Should the United Kingdom Become a Federal State?

The unresolved question at the center of Scotland’s independence vote

Russell Cheyne/Reuters

Last weekend, the longtime BBC anchorman Jeremy Paxman called it a “scandal” that English and Welsh voters have no say in Thursday’s Scottish independence referendum. “The fate of this supposed relationship of equals is to be determined solely by those who find themselves living on one side of a border that we have been told for generations no longer really matters,” he wrote. His argument reflected a larger reality: The consequences of a vote for secession would extend well beyond Scotland.

Scotland has been part of the United Kingdom since the Act of Union in 1707. But the U.K., which currently consists of England, Northern Ireland, Scotland, and Wales, is not a country in the traditional sense but rather a political union—or, as John Oliver put it, “an archipelagic supergroup comprised of four variously willing members.”

“Variously willing” accurately sums up Scotland’s begrudging tolerance of English rule over the past 300 years. During that period, a handful of British parliaments have attempted to salve Scottish frustration with the union by devolving degrees of power to Scotland—a cabinet secretary in the late 1800s, a (failed) referendum for a Scottish deliberative body in the 1970s, and a vote for devolution in 1997 creating an independent parliament that would legislate on Scotland-specific issues. Wales and Northern Ireland passed similar referendums that resulted in additional regional legislative assemblies. By 2000, all of the nations in the United Kingdom, except England, had control over certain fields of national policy.

Devolution partially addressed demands for self-government in various parts of the U.K. But it introduced another political conundrum: the West Lothian question, named after a lawmaker from the Scottish constituency of West Lothian who first raised the question in 1977. Simply put, this is the dilemma that Scottish, Northern Irish, and Welsh members of parliament (MPs) in the U.K. Parliament (based in Westminster, the London landmark known for Big Ben) can vote on policies that affect England alone, but the reverse does not hold true for English MPs.

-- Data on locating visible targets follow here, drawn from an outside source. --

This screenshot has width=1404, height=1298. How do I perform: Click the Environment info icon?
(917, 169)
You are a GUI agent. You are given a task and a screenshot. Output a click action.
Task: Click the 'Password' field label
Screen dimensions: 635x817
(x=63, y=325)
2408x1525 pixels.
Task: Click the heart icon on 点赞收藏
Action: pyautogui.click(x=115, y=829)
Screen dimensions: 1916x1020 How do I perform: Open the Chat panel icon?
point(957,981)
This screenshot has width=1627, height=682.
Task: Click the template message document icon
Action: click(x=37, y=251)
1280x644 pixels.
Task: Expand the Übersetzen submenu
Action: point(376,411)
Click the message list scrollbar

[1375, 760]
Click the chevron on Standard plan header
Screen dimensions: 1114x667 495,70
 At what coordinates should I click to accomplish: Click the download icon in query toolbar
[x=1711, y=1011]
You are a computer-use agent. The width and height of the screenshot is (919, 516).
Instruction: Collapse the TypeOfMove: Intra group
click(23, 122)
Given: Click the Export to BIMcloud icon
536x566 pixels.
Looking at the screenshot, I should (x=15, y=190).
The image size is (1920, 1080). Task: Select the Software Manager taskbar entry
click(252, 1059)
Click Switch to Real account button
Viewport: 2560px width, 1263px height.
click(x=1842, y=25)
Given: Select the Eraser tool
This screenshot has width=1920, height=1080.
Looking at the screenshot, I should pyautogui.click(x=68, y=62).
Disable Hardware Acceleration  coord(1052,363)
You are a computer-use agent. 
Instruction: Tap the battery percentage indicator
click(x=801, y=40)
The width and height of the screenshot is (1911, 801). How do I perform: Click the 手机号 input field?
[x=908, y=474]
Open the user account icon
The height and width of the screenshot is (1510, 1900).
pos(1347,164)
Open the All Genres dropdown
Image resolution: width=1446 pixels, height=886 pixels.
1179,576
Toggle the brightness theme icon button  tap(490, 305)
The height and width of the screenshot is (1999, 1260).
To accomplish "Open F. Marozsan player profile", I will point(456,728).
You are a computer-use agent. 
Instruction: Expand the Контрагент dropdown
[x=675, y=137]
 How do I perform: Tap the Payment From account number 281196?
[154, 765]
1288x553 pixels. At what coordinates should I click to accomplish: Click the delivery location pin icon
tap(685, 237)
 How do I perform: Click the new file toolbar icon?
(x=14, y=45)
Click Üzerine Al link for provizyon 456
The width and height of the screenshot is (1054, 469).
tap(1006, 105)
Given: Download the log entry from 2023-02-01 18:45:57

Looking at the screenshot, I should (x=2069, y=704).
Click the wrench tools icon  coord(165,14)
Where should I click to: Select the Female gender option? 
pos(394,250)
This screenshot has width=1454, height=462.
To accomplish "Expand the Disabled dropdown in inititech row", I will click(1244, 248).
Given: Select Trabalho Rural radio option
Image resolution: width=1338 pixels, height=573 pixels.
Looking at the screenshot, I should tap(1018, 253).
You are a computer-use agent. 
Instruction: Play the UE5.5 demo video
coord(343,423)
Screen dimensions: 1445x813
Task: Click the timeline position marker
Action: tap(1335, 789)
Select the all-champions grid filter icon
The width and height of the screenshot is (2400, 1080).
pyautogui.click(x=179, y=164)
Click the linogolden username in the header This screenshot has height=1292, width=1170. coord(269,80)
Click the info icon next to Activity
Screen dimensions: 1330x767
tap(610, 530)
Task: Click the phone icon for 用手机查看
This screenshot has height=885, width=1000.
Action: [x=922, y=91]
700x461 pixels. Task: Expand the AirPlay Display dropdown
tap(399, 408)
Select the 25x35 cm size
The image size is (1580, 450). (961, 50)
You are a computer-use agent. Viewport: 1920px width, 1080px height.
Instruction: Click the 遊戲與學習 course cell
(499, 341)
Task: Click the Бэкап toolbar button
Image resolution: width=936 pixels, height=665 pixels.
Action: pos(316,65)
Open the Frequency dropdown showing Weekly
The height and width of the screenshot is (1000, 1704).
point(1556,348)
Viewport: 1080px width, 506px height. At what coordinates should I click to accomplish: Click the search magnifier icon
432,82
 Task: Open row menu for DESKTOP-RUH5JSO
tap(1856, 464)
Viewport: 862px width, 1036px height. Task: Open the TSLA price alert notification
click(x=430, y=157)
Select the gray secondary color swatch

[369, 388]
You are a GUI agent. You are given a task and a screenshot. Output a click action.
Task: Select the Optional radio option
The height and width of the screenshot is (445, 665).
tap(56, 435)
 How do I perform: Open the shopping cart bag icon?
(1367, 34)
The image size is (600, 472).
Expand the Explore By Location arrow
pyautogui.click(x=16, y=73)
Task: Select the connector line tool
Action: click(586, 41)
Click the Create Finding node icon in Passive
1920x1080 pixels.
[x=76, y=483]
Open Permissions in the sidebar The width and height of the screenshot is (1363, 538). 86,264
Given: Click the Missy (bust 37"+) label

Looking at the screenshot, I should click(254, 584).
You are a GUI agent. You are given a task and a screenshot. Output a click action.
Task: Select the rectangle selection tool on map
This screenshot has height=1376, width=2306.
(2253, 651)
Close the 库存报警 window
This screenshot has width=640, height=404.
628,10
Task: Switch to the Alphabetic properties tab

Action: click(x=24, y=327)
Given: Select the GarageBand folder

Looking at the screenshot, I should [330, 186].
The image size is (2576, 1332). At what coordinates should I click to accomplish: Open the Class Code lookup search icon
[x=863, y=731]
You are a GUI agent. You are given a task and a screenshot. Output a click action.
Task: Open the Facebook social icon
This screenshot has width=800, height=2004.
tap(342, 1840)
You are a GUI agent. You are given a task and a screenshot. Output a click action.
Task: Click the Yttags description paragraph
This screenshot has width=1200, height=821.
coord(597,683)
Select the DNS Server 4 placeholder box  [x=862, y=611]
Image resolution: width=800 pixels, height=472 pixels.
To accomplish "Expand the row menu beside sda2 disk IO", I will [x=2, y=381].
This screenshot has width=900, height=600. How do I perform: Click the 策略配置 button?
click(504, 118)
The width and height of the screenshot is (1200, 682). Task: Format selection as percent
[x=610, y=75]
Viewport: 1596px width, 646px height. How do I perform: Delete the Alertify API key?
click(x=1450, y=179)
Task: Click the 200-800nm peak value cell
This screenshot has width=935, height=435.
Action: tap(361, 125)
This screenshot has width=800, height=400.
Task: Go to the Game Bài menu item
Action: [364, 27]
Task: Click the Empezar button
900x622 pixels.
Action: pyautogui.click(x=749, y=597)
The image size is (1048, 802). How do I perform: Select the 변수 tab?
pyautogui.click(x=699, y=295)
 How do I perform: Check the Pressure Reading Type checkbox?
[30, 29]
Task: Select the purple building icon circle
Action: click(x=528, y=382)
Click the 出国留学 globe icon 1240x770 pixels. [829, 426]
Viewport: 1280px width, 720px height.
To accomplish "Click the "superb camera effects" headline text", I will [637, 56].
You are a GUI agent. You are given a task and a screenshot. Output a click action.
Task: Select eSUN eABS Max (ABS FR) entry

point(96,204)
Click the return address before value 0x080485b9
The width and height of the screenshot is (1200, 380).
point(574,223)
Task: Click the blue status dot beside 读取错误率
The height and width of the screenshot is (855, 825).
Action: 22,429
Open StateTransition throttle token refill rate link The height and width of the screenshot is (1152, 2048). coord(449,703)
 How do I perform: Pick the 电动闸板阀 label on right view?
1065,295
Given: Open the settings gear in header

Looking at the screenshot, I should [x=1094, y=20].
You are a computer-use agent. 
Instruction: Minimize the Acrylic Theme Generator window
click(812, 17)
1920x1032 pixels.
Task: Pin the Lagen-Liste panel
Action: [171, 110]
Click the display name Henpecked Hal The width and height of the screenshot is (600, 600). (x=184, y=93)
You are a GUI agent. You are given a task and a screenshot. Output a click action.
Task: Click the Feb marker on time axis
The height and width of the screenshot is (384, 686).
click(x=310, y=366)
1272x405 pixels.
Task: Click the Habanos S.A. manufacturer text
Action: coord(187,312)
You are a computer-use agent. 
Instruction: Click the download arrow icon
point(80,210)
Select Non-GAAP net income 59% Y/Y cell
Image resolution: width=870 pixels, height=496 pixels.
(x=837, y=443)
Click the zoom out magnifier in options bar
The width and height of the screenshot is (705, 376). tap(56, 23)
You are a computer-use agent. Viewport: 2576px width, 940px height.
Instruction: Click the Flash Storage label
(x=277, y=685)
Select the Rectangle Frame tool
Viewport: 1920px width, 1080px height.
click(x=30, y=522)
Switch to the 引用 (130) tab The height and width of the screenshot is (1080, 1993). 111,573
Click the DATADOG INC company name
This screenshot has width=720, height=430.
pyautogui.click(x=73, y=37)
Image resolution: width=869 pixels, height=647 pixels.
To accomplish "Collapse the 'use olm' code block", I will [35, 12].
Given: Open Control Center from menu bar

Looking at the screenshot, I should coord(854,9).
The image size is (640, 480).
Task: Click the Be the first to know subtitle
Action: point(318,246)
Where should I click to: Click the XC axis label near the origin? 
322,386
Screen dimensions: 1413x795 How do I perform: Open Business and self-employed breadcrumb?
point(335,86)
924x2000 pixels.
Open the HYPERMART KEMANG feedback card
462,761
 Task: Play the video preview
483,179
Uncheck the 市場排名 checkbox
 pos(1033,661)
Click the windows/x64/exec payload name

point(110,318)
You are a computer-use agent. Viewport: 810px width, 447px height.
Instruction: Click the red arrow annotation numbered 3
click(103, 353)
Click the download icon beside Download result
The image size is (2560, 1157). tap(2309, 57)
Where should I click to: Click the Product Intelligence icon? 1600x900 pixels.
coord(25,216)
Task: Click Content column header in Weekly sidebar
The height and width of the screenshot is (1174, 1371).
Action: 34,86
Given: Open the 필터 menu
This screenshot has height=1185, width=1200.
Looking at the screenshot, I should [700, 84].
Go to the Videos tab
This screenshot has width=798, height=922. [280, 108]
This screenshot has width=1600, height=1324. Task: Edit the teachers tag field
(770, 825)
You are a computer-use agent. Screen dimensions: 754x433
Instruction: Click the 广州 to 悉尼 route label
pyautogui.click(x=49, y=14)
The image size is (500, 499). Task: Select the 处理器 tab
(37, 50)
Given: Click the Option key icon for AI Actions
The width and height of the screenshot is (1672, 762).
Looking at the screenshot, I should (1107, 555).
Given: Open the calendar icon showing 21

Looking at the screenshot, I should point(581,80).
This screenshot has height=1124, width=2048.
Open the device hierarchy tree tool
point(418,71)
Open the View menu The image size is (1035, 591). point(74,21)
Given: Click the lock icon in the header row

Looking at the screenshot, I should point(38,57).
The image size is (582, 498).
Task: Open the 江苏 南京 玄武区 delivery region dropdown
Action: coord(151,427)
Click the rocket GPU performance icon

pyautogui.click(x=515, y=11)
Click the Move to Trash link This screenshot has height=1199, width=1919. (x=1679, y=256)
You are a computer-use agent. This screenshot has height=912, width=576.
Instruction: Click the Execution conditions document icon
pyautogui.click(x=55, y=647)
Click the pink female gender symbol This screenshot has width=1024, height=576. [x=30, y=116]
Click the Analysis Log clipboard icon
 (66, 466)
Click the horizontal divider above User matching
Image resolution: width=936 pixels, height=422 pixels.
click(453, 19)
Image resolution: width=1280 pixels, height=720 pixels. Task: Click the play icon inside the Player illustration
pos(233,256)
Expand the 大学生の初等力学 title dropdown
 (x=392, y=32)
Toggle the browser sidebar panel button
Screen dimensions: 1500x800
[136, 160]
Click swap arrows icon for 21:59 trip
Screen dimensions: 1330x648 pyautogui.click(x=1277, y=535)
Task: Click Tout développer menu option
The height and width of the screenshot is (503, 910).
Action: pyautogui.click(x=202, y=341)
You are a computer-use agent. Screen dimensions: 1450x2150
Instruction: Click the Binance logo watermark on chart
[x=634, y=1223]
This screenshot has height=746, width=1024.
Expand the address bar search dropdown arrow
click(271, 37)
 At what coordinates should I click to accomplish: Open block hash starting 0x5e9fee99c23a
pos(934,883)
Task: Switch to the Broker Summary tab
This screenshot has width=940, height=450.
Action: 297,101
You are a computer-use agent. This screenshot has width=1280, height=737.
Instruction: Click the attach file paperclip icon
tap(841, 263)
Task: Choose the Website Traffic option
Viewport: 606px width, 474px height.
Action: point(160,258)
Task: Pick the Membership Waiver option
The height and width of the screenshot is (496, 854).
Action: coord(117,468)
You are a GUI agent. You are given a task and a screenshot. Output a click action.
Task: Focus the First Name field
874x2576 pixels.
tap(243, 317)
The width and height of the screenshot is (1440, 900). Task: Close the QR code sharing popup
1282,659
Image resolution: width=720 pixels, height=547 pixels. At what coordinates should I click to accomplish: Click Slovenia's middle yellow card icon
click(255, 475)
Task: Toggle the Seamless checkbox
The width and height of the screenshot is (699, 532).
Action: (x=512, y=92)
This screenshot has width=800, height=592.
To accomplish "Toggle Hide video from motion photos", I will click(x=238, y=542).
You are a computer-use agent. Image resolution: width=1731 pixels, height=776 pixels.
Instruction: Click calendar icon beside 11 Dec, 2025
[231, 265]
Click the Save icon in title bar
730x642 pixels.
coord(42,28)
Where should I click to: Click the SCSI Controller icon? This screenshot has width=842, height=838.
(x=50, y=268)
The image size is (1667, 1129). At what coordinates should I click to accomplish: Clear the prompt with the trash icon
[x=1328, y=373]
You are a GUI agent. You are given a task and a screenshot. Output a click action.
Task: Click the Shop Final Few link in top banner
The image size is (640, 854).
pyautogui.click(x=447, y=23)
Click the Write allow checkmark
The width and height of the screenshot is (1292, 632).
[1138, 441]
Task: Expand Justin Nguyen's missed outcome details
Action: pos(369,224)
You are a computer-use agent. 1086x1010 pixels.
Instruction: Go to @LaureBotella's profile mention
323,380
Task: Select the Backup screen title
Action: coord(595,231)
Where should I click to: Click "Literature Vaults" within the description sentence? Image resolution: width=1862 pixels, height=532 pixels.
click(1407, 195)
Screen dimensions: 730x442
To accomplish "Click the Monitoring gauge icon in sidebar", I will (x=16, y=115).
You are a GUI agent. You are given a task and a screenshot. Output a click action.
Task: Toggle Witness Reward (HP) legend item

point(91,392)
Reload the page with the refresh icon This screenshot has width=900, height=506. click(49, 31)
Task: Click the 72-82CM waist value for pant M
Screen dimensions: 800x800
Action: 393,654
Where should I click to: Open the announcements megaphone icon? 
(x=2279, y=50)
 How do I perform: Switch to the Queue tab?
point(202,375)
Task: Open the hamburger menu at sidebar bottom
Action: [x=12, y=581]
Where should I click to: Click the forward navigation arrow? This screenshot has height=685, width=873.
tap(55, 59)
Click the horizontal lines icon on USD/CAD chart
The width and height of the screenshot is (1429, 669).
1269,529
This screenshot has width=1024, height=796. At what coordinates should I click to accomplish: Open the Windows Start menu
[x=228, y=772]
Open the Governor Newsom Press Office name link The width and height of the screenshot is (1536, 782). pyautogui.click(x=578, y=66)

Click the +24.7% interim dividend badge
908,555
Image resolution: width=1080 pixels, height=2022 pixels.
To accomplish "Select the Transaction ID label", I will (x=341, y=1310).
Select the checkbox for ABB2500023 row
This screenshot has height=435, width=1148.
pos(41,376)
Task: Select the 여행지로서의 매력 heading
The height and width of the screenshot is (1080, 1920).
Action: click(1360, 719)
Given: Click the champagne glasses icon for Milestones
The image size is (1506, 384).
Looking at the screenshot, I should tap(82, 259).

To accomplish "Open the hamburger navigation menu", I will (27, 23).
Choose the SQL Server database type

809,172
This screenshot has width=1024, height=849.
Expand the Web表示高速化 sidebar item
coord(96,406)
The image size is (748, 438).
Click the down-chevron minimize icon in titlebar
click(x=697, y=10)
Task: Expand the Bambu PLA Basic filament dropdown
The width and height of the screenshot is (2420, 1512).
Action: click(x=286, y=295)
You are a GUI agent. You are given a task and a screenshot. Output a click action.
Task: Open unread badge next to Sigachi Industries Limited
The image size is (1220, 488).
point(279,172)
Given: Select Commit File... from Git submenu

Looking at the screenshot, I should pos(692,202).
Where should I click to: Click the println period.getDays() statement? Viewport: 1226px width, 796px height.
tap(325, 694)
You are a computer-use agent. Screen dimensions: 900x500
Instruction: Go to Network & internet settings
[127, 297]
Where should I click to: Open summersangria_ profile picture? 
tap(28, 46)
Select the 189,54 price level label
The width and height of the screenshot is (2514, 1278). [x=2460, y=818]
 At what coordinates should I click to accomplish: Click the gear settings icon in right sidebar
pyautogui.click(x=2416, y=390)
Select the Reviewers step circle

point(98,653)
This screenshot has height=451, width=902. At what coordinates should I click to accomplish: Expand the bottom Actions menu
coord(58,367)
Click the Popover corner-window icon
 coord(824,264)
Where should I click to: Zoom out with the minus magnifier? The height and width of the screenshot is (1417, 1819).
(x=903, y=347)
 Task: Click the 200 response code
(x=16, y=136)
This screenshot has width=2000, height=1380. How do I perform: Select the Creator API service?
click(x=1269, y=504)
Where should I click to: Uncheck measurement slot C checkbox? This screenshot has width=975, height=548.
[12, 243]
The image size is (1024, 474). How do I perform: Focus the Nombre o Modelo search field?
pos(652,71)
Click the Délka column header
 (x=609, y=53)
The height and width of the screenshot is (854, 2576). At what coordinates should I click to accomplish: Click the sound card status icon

The West Lothian question may seem like a fairly esoteric concept, discussed primarily by scholars of British politics and the occasional disgruntled Conservative politician, angry at Scottish Labour MPs’ power to vote on expanding English welfare provisions. But the question manifests itself in very real ways. When the Scottish Parliament was formed in the late 1990s, certain areas of legislation (such as foreign policy, defense, broadcasting, and immigration) were reserved for the U.K. Parliament. Other matters, like education, agriculture, housing, and tourism, fell within Scotland’s legislative authority. So in Edinburgh, members of the Scottish Parliament vote on education policy within Scotland; in London, Scottish members of the Westminster Parliament vote on education policy within England. Nowhere do English MPs vote on Scottish education policy—which makes perfect sense, in theory, but in practice produces an imbalance in legislative authority.

Devolution, in other words, means there is no place where English lawmakers can vote on their own bills without the influence of MPs from neighboring nations. And given partisan disparities between England and Scotland, this influence can be quite strong. Scots’ political leanings are generally further to the left than those of their English counterparts. In the 2010 election, which brought Conservative Prime Minister David Cameron to power, the Labour Party won 41 of the 59 Westminster constituencies in Scotland while the Conservative Party won just one. (Conservatives, by contrast, won more than half of the 533 parliamentary seats in England.) The impact of these more liberal Scottish MPs has been evident several times since devolution, once in approving higher tuition fees for English universities—a measure that notably did not apply to Scottish schools such as St. Andrews and the University of Edinburgh.

A ‘yes’ vote on Scottish independence would have major consequences for the West Lothian question (especially since Northern Irish MPs come from regional Irish parties, and Wales is split more evenly between the U.K.’s main two parties, though it leans Labour). It would also eliminate a Labour stronghold in Westminster, making the partisan makeup of those who vote on England-only legislation somewhat more aligned with English political leanings.

But the resolution of the question largely depends on how the referendum shakes out. And the run-up to the poll has only added new urgency to the debate. In the event that Scotland votes 'no' on Thursday, some Conservative Party leaders are urging Westminster to revoke the right of Scottish MPs to vote on English-only legislation. Others are calling for more dramatic constitutional overhauls of the United Kingdom. “While the majority of us would like Scotland to stay in the UK, a large majority of us in England now want devolution for our country too,” John Redwood, a Conservative MP from southeast England, wrote in the Financial Times on Wednesday, on the eve of the independence vote. This devolution, he argued, could take the form of an English Parliament as well.

“What has emerged from the Scottish referendum is the idea of a federal state, with much greater power being exercised in the constituent nations of the union,” he noted. “What is fair for Scotland now also has to be fair for England.”